# Общий раздел > Форум свободного общения > Юмор >  Международный чат

## Justin

Эстония: Русские козлы, мешают фашиствовать!
Литва: +1
Латвия: +1
Россия: Да пошли вы...
Эстония: Эй, модератор, русские матерятся! Примите меры!
Россия: Да пошли вы...
ЕС: Соблюдайте правила приличия!

Много букв

_Justin добавил 17.01.2011 в 12:37_
Эстония: Уберем памятник "Воину", построим Рейхстаг!
Россия: Только попробуйте! Крантик прикрутим!
Эстония: Модератор! Россия угрожает! "Забанить" их!
Литва: +1
Латвия: +1
ЕС: Будте взаимовежливы!
Россия: Имели мы вас всех ввиду! Модератор, заткни мопсов!

_Justin добавил 17.01.2011 в 12:38_
США: Россия много себе позволяет, мы никого не дадим в обиду!
Россия: Мериканцы, вы там свою ПРО себе в рот засуньте, а то мы и вам крантики перекроем!
США: Русские свиньи, мы вам покажем демократию! Отдайте нам нашу нефть добром, пока силой не отняли!
Грузия: Русские козлы!
Литва: +1
Латвия: +1
Россия: Да пошли вы...
Грузия: Модератор! Русские опять матерятся!
Украина: Русские, будете материться, мы вступим в НАТО.
ЕС: Достали уже собачиться!..
Россия: Все, закручиваем гайки! Не говорите, что не предупреждали!
ЕС: Мы-то тут причем?
США: Русские оборзели. ЕС, куда ракеты ставить?
Польша: К нам!
Чехия: К нам!
ЕС: Мож не надо? Без газа нам туго будет!
Британия: Русские полонием травят всех подряд!
США: Это ужастно! Полоний опасен!
Япония: Ага, он был полезен только для Хиросимы, спасибо США! Русские, отдайте Курилы, нам некуда размножаться!
Россия: Вы там все обкурились что ли?

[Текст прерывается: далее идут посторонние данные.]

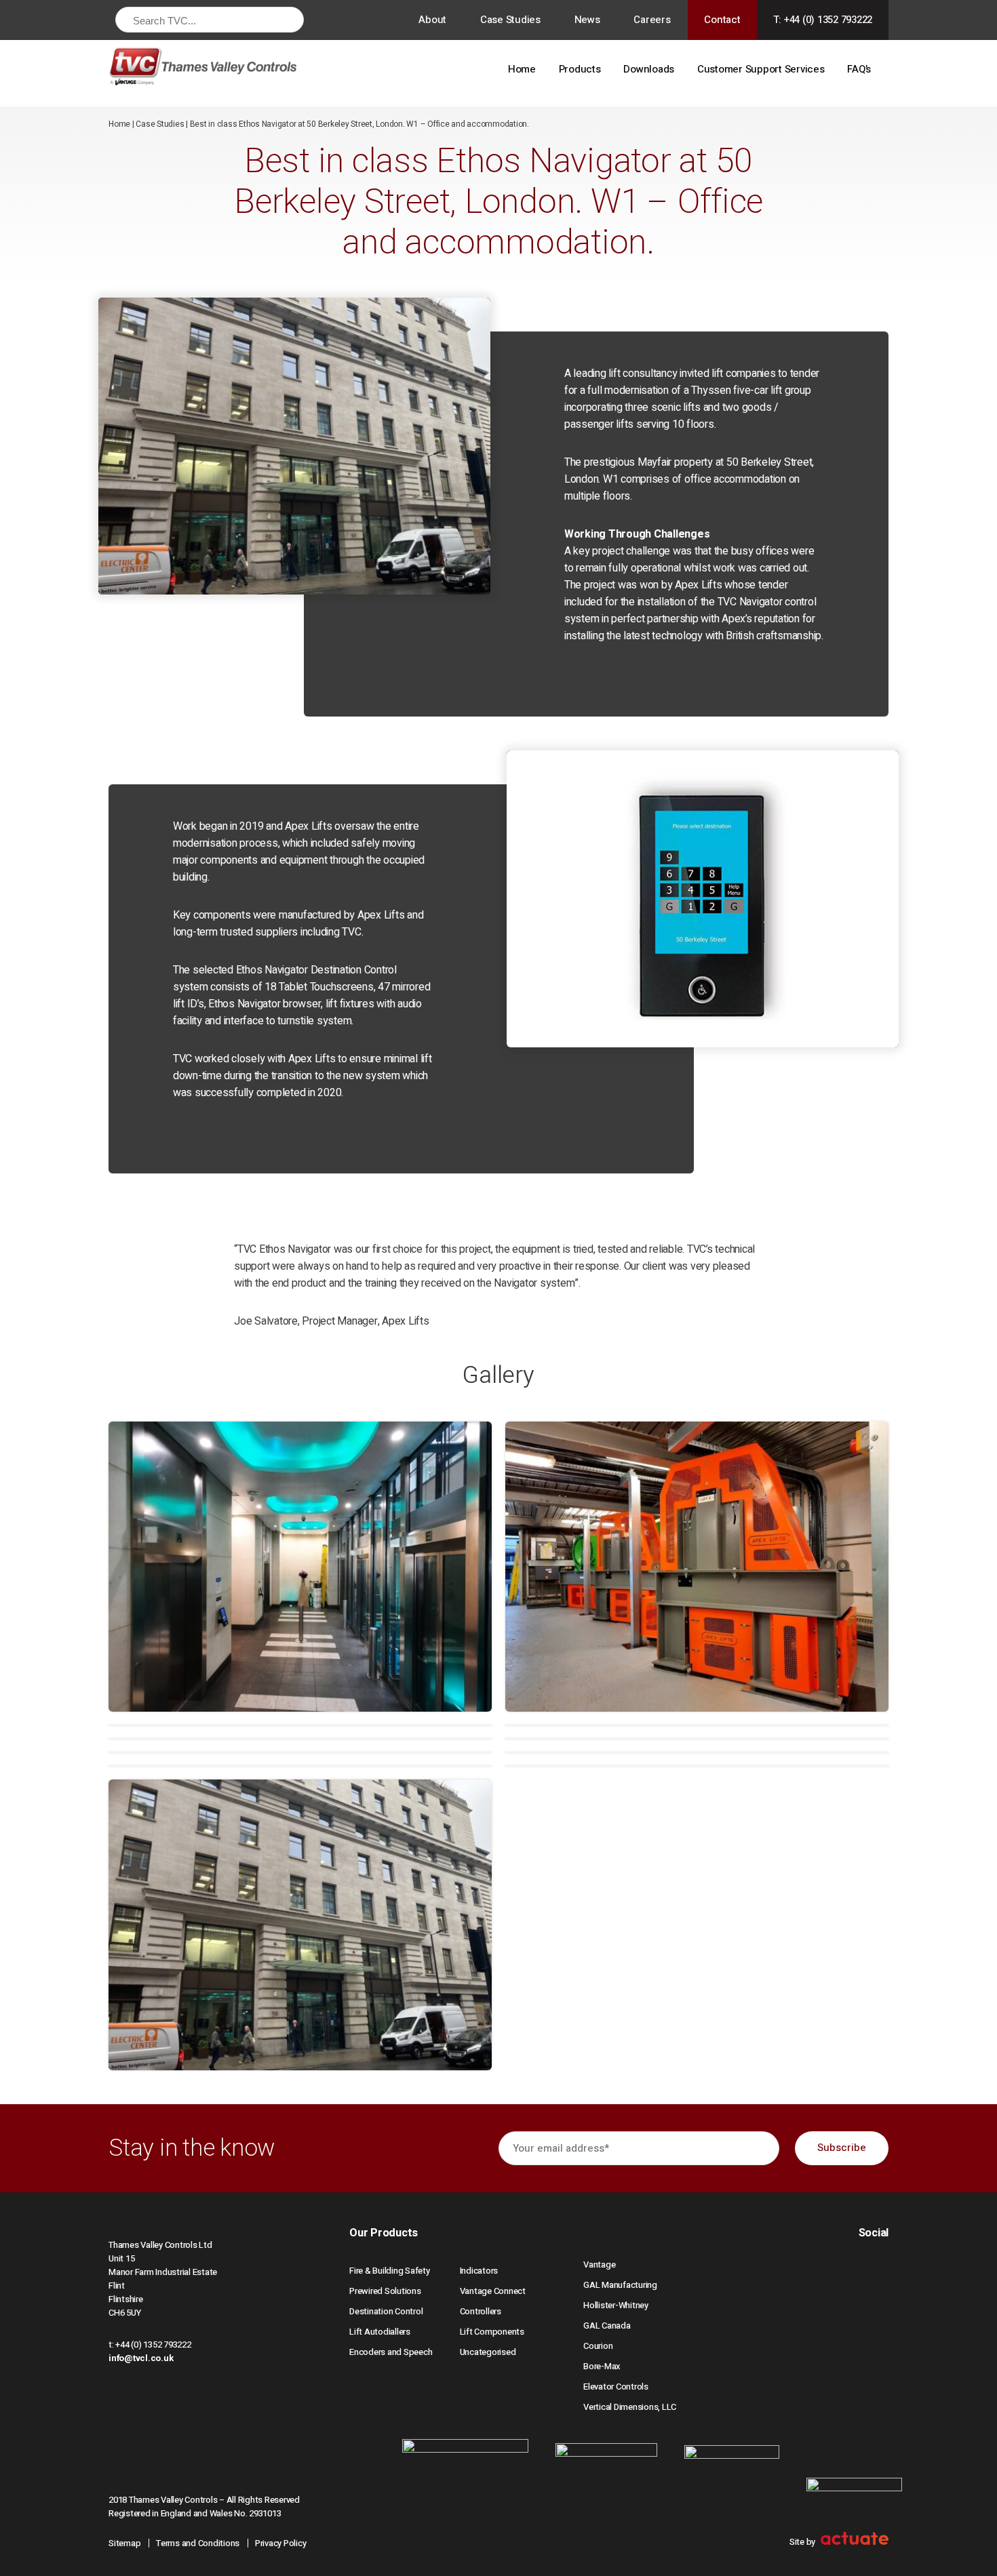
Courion (597, 2345)
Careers (651, 19)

Модератор куда смотрит?
США: Такая риторика недопустима!
Грузия: Русские нас бомбят!!! Хэлп!!!
Россия: Грузины, вы там с перепоя все, что ли?
США: Русские, следите за базаром!
Россия: Да пошли вы все...

А потом на хостинге накрылось китайское железо...

----------


## Justin

ЕС: давайте разберемся
США: чего разбираться - Россия виновата!
Россия: согласен с Модератором - давайте разбираться почему Грузия виновата
США: Пусть Росиия успокоится!
Грузия: Русские нас бомбили - у нас и картинка есть!
Россия: Грузины - засуньте себе эту картинку знаете куда?
ЕС: нам картинка грузинов нравится
США: Грузия рисуй еще
Россия: А у нас картинки нет и пошли вы все...

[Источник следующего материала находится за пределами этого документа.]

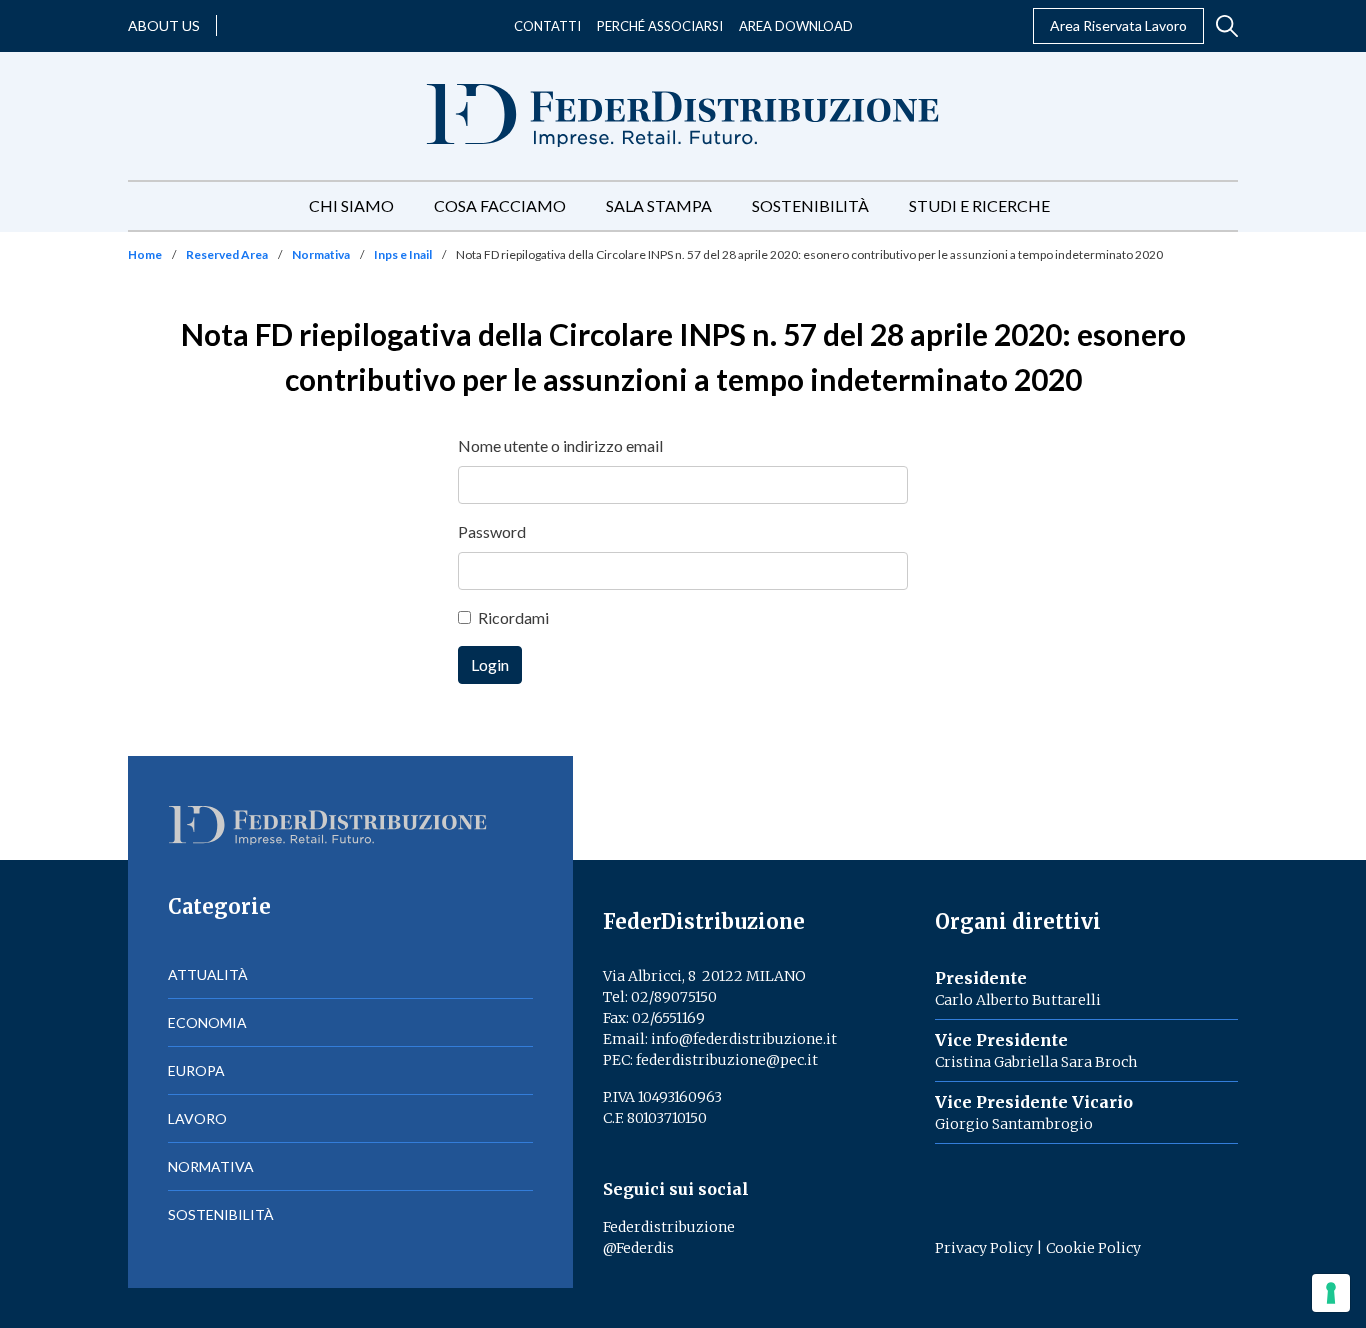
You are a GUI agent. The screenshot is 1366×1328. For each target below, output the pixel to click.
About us (164, 25)
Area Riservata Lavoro (1118, 25)
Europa (196, 1070)
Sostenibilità (810, 205)
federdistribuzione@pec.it (727, 1060)
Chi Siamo (351, 205)
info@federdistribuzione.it (744, 1039)
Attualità (208, 974)
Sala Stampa (659, 205)
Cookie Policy (1093, 1248)
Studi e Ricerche (979, 205)
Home (145, 254)
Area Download (796, 26)
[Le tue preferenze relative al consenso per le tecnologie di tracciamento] (1331, 1293)
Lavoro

Польша: А еще Россия на форуме eda.pl нас послала
Латвия: +1
Литва: +1
Эстония: +1
ЕС: 2 Польша - За что?
Польша: Еда не нравится
Россия: 2 Польша - Сами жрите вашу тухлятину
ЕС: 2 Россия - полегче с голословными обвинениями
Россия: 2 EC http:::[Скрытая ссылка. Необходима регистрация. ]
EC: Фу! Какая гадость. 2 Россия и Польша - сами разбирайтесь. Тут не eda.pl
Польша: Я буду жаловаться
ЕС: Пишите почитаем.
Польша: И напишу, про всех напишу!
Англия: +1
Россия: да вы там хоть все опишитесь!
Англия: 2 Россия А нука быстро мне в почту ([Скрытая ссылка. Необходима регистрация. ]) все свои логины и пароли!
Россия: 2 Англия. А пошли вы .
Англия: Модераторы! Россия нарушает всё что можно! Куда вы смотрите!
США: +1
Россия: Англия хакеров покрывает.http:::[Скрытая ссылка. Необходима регистрация. ]
EC: Все личные претензии в почту.
Россия: Первые ***! Принимаем поздравления - 1 млн. км. Арктики теперь наш. Если кто не верит, пусть нырнет на 4 км. и там увидит наш триколор. Чиллингаров рулит!
США: Наш Президент интересуется: Арктика это где?
Россия: Там, где дофига нефти и газа, но не в Ираке
США: Брехня! Норвегия говорит, там только норвежская семга добывается.
Россия: Поправочка: русская семга. И нефть и газ. Русские. И алмазы. И много других вкусняков. Так где поздравления?
Канада: -1
Норвегия: -1
Исландия: -1
Швеция: -1
Финляндия: -1
Дания: -1
США: Это не легитимно!
Россия: Вы нырните на 4 км. сначала, а потом говорите.
США: Модератор, примите меры, мы нырнули и увидели, что все дно Мирового океана утыкано российскими флажками!
ЕС: Россия, вам все мало!?! Ну на кой черт вам этот акиян?
Россия: "И стану я владычицей морскою, а США будет у меня на посылках!" Пушкин сказал, чтоб вы знали.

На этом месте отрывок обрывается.